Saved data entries
Content starts
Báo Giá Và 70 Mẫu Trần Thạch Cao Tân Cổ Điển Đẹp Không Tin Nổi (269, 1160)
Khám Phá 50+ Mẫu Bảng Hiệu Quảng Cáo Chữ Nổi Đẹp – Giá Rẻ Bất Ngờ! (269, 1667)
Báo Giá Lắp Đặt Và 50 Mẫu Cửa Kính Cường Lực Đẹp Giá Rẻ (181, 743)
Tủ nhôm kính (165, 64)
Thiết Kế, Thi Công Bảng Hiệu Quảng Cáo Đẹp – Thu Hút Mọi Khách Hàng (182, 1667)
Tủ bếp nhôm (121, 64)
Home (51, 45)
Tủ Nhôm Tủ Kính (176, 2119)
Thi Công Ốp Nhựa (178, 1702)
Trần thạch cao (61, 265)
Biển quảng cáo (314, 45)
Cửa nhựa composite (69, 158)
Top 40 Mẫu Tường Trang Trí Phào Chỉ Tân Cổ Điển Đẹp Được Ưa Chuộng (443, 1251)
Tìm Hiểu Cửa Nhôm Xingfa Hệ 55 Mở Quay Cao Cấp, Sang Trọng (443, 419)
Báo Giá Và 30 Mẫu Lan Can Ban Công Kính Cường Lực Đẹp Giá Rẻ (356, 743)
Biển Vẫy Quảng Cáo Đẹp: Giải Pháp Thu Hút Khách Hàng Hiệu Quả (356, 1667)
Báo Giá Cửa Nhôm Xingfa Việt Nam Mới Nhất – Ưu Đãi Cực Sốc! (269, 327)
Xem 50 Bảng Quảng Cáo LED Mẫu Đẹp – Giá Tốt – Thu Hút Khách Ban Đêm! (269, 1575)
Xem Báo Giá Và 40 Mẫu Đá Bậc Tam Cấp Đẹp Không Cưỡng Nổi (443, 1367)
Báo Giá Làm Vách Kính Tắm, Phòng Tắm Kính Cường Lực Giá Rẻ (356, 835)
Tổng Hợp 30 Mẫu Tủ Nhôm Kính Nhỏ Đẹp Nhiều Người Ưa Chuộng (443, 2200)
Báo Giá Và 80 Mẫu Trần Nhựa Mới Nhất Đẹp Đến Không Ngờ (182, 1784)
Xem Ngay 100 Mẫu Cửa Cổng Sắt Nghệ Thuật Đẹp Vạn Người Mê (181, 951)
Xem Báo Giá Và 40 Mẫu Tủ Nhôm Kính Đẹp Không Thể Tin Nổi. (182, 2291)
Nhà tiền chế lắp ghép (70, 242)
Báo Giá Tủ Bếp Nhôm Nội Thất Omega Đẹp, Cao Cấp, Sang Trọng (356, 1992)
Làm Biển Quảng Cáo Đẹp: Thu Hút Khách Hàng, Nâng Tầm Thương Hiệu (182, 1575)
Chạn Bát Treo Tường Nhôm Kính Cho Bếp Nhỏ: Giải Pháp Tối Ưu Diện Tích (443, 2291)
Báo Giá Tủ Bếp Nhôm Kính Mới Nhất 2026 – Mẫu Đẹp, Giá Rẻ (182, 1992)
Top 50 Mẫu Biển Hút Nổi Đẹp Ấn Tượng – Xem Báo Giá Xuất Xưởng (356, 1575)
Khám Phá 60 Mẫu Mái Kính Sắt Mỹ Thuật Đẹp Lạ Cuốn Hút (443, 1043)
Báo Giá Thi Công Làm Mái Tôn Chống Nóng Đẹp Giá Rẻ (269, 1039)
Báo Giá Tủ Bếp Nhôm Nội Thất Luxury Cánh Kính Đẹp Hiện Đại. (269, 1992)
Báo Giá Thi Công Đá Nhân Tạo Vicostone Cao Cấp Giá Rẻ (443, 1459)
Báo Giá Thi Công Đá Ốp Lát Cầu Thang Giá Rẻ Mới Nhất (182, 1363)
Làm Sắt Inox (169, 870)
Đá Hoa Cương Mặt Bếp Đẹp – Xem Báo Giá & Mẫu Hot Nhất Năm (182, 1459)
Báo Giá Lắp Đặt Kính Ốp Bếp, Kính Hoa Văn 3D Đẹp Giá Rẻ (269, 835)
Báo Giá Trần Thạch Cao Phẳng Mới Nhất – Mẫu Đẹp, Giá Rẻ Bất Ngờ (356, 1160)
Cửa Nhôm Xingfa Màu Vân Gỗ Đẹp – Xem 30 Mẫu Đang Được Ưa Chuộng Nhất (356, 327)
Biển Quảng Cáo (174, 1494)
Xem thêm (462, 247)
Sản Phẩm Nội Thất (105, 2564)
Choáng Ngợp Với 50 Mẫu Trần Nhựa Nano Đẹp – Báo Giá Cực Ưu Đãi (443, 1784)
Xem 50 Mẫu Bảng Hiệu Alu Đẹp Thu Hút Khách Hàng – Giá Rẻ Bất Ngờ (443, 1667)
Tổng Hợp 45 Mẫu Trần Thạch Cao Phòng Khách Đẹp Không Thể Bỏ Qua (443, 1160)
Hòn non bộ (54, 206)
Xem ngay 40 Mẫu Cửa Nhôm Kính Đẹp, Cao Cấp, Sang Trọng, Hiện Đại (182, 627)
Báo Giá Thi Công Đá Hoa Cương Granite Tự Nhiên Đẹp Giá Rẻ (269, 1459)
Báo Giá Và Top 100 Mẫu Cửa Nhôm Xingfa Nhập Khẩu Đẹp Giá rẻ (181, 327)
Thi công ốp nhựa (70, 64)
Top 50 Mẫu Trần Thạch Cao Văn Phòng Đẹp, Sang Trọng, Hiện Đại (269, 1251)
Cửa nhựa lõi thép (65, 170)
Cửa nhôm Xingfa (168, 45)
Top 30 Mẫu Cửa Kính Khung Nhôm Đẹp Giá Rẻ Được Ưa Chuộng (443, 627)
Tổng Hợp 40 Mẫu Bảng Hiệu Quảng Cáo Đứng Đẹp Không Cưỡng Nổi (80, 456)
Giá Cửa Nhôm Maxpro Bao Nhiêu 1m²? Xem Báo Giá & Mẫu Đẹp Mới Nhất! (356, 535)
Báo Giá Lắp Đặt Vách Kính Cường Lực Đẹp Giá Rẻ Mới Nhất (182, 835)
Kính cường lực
Content ends
▶ **Exercise brief**:
All of the records above need to be printed again exactly as they appear.

▶ **Solution below**:
Báo Giá Và 70 Mẫu Trần Thạch Cao Tân Cổ Điển Đẹp Không Tin Nổi (269, 1160)
Khám Phá 50+ Mẫu Bảng Hiệu Quảng Cáo Chữ Nổi Đẹp – Giá Rẻ Bất Ngờ! (269, 1667)
Báo Giá Lắp Đặt Và 50 Mẫu Cửa Kính Cường Lực Đẹp Giá Rẻ (181, 743)
Tủ nhôm kính (165, 64)
Thiết Kế, Thi Công Bảng Hiệu Quảng Cáo Đẹp – Thu Hút Mọi Khách Hàng (182, 1667)
Tủ bếp nhôm (121, 64)
Home (51, 45)
Tủ Nhôm Tủ Kính (176, 2119)
Thi Công Ốp Nhựa (178, 1702)
Trần thạch cao (61, 265)
Biển quảng cáo (314, 45)
Cửa nhựa composite (69, 158)
Top 40 Mẫu Tường Trang Trí Phào Chỉ Tân Cổ Điển Đẹp Được Ưa Chuộng (443, 1251)
Tìm Hiểu Cửa Nhôm Xingfa Hệ 55 Mở Quay Cao Cấp, Sang Trọng (443, 419)
Báo Giá Và 30 Mẫu Lan Can Ban Công Kính Cường Lực Đẹp Giá Rẻ (356, 743)
Biển Vẫy Quảng Cáo Đẹp: Giải Pháp Thu Hút Khách Hàng Hiệu Quả (356, 1667)
Báo Giá Cửa Nhôm Xingfa Việt Nam Mới Nhất – Ưu Đãi Cực Sốc! (269, 327)
Xem 50 Bảng Quảng Cáo LED Mẫu Đẹp – Giá Tốt – Thu Hút Khách Ban Đêm! (269, 1575)
Xem Báo Giá Và 40 Mẫu Đá Bậc Tam Cấp Đẹp Không Cưỡng Nổi (443, 1367)
Báo Giá Làm Vách Kính Tắm, Phòng Tắm Kính Cường Lực Giá Rẻ (356, 835)
Tổng Hợp 30 Mẫu Tủ Nhôm Kính Nhỏ Đẹp Nhiều Người Ưa Chuộng (443, 2200)
Báo Giá Và 80 Mẫu Trần Nhựa Mới Nhất Đẹp Đến Không Ngờ (182, 1784)
Xem Ngay 100 Mẫu Cửa Cổng Sắt Nghệ Thuật Đẹp Vạn Người Mê (181, 951)
Xem Báo Giá Và 40 Mẫu Tủ Nhôm Kính Đẹp Không Thể Tin Nổi. (182, 2291)
Nhà tiền chế lắp ghép (70, 242)
Báo Giá Tủ Bếp Nhôm Nội Thất Omega Đẹp, Cao Cấp, Sang Trọng (356, 1992)
Làm Biển Quảng Cáo Đẹp: Thu Hút Khách Hàng, Nâng Tầm Thương Hiệu (182, 1575)
Chạn Bát Treo Tường Nhôm Kính Cho Bếp Nhỏ: Giải Pháp Tối Ưu Diện Tích (443, 2291)
Báo Giá Tủ Bếp Nhôm Kính Mới Nhất 2026 – Mẫu Đẹp, Giá Rẻ (182, 1992)
Top 50 Mẫu Biển Hút Nổi Đẹp Ấn Tượng – Xem Báo Giá Xuất Xưởng (356, 1575)
Khám Phá 60 Mẫu Mái Kính Sắt Mỹ Thuật Đẹp Lạ Cuốn Hút (443, 1043)
Báo Giá Thi Công Làm Mái Tôn Chống Nóng Đẹp Giá Rẻ (269, 1039)
Báo Giá Tủ Bếp Nhôm Nội Thất Luxury Cánh Kính Đẹp Hiện Đại. (269, 1992)
Báo Giá Thi Công Đá Nhân Tạo Vicostone Cao Cấp Giá Rẻ (443, 1459)
Báo Giá Thi Công Đá Ốp Lát Cầu Thang Giá Rẻ Mới Nhất (182, 1363)
Làm Sắt Inox (169, 870)
Đá Hoa Cương Mặt Bếp Đẹp – Xem Báo Giá & Mẫu Hot Nhất Năm (182, 1459)
Báo Giá Lắp Đặt Kính Ốp Bếp, Kính Hoa Văn 3D Đẹp Giá Rẻ (269, 835)
Báo Giá Trần Thạch Cao Phẳng Mới Nhất – Mẫu Đẹp, Giá Rẻ Bất Ngờ (356, 1160)
Cửa Nhôm Xingfa Màu Vân Gỗ Đẹp – Xem 30 Mẫu Đang Được Ưa Chuộng Nhất (356, 327)
Biển Quảng Cáo (174, 1494)
Xem thêm (462, 247)
Sản Phẩm Nội Thất (105, 2564)
Choáng Ngợp Với 50 Mẫu Trần Nhựa Nano Đẹp – Báo Giá Cực Ưu Đãi (443, 1784)
Xem 50 Mẫu Bảng Hiệu Alu Đẹp Thu Hút Khách Hàng – Giá Rẻ Bất Ngờ (443, 1667)
Tổng Hợp 45 Mẫu Trần Thạch Cao Phòng Khách Đẹp Không Thể Bỏ Qua (443, 1160)
Hòn non bộ (54, 206)
Xem ngay 40 Mẫu Cửa Nhôm Kính Đẹp, Cao Cấp, Sang Trọng, Hiện Đại (182, 627)
Báo Giá Thi Công Đá Hoa Cương Granite Tự Nhiên Đẹp Giá Rẻ (269, 1459)
Báo Giá Và Top 100 Mẫu Cửa Nhôm Xingfa Nhập Khẩu Đẹp Giá rẻ (181, 327)
Thi công ốp nhựa (70, 64)
Top 50 Mẫu Trần Thạch Cao Văn Phòng Đẹp, Sang Trọng, Hiện Đại (269, 1251)
Cửa nhựa lõi thép (65, 170)
Cửa nhôm Xingfa (168, 45)
Top 30 Mẫu Cửa Kính Khung Nhôm Đẹp Giá Rẻ Được Ưa Chuộng (443, 627)
Tổng Hợp 40 Mẫu Bảng Hiệu Quảng Cáo Đứng Đẹp Không Cưỡng Nổi (80, 456)
Giá Cửa Nhôm Maxpro Bao Nhiêu 1m²? Xem Báo Giá & Mẫu Đẹp Mới Nhất! (356, 535)
Báo Giá Lắp Đặt Vách Kính Cường Lực Đẹp Giá Rẻ Mới Nhất (182, 835)
Kính cường lực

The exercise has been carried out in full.